Feagin turned to God in her times of need, with her husband as her support system.

“I remember my husband saying, ‘You can either give up, or get up and live.’,” Feagin says. “At the time, it’s what I needed to hear.”

Feagin received a call from the hospital in November of 2014, and thought nothing of it. She was in Wal-mart buying groceries, when they told her they have a possible kidney for her. They told her not to eat the night before, and arrive the next morning in Montgomery. Feagin brushed it off, but continued to pray about it. She was used to it being on standby by then, and didn’t want to get her hopes up.

Little did she know, that kidney was her new kidney, and she was on a miraculous road to recovery.

However, the transplant wasn’t the easiest. So that her body wouldn’t reject her new kidney, she had to have an incredibly weak immune system. She took 20 pills a day.

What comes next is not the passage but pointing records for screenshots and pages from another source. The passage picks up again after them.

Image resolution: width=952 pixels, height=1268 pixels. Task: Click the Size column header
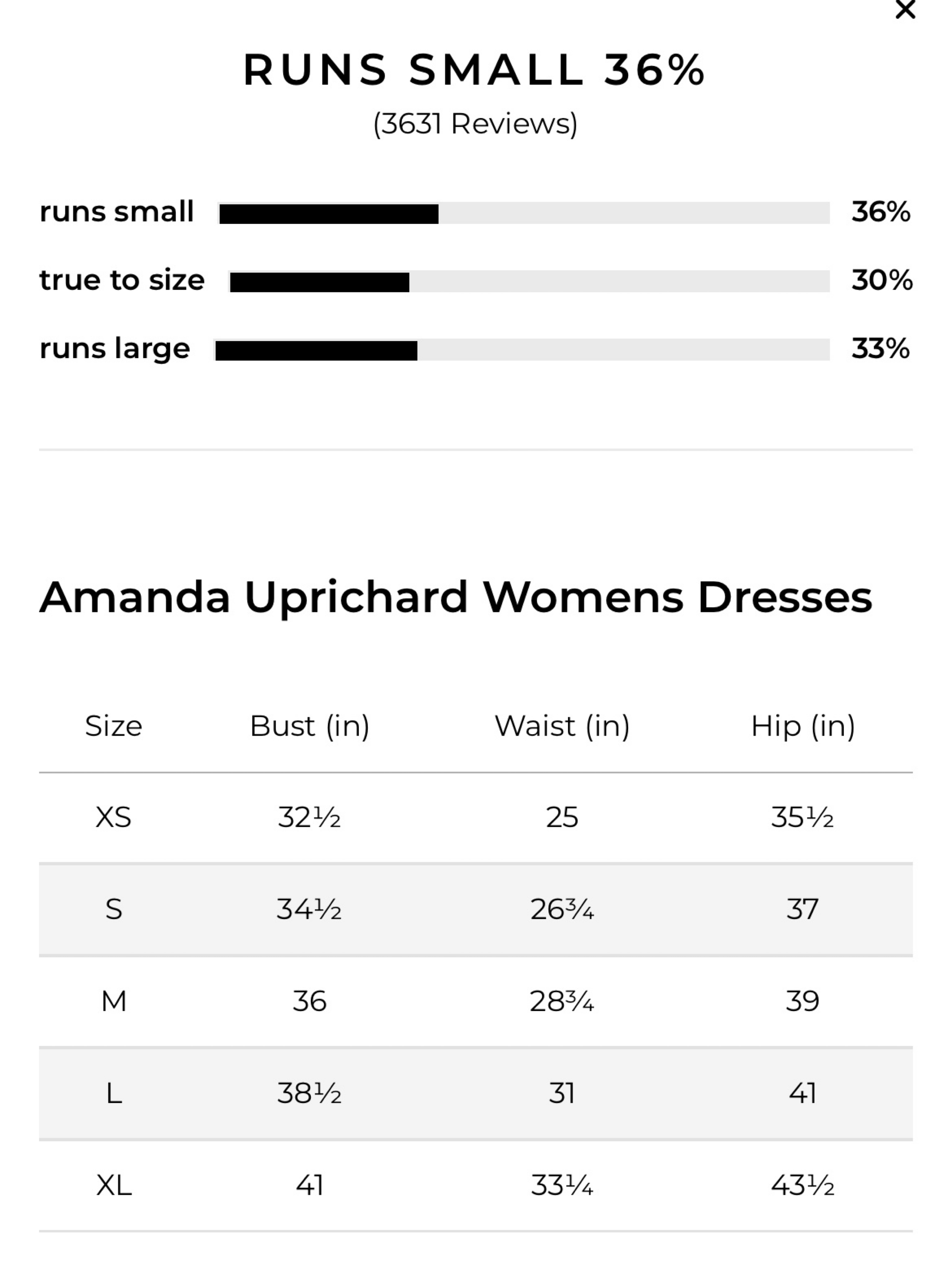coord(113,726)
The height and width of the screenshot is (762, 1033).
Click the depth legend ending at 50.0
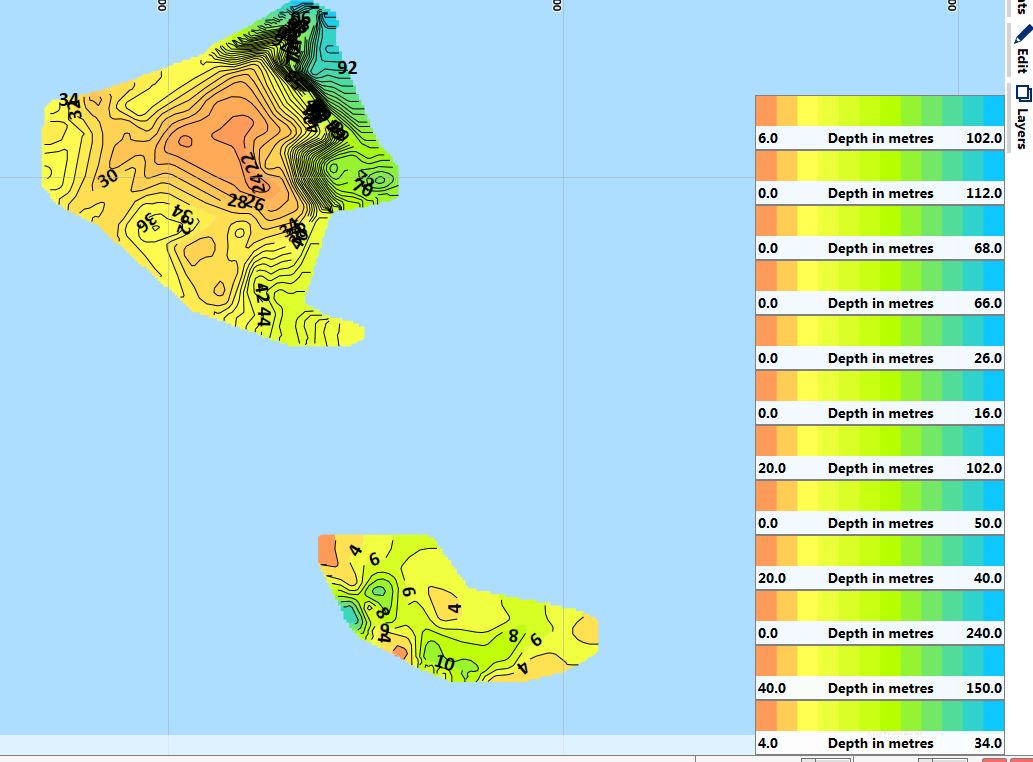(x=879, y=508)
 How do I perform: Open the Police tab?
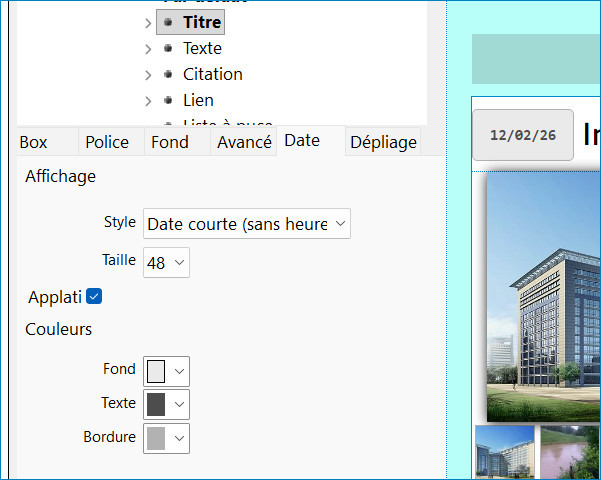click(x=107, y=142)
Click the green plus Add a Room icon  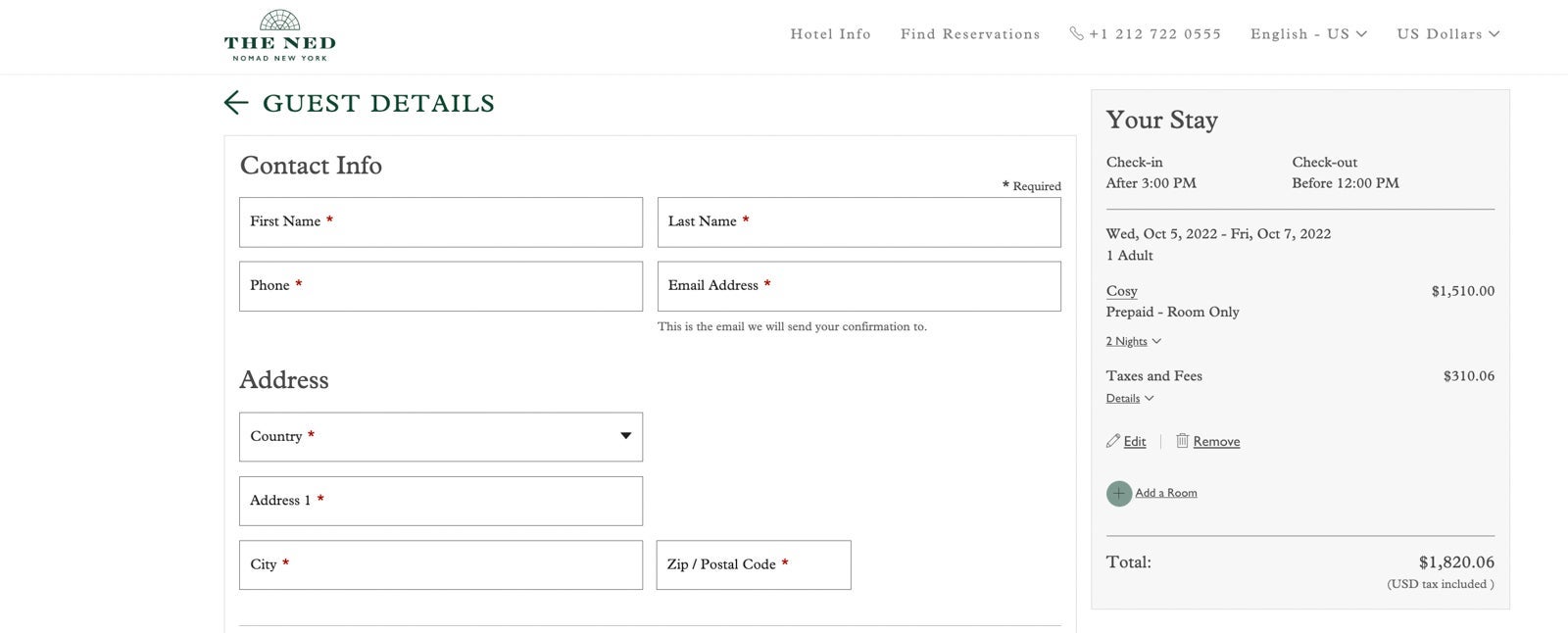[1118, 494]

After all of this, Feagin was still on the hunt for a full time job. In August of 2015, Feagin got an interview at the Montezuma Center. She told the managers interviewing her she was on dialysis, and she waited for them to turn her away.

“I remember the manager saying, ‘When can you start? As long as you’re in good health.’” Feagin said. It was like a breath of fresh air for Feagin, and she knew then that this was the job she wanted.

She started out in developmental disabilities department.

She assisted with plenty of people with mental and physical illnesses that stopped them from living a normal, day-to-day life.

In 2016, Feagin was hospitalized because doctors feared her body was rejecting the kidney. Her supervisors at the Montezuma Center called every day to check on her. When she was back on her feet again, she resumed work full-time, and on the weekends she worked at her part time job.

In 2017, she earned her associates degree in office administration with honors.

Feagin went through seven years of dialysis, six years on a wait list for a kidney that she had to have survive, struggled to find employment to help support her family, and raised her four daughters- all while battling with a part of her she couldn’t help.

“My advice to dialysis patients is: believe. Have your faith, friends and family. Eat right, and listen to your doctor. Don’t give up on your mental battle. It’s important to stay positive.”

Last week, Feagin was recognized as employee of the year at the Covington County Committee on Employment of People with Disabilities luncheon.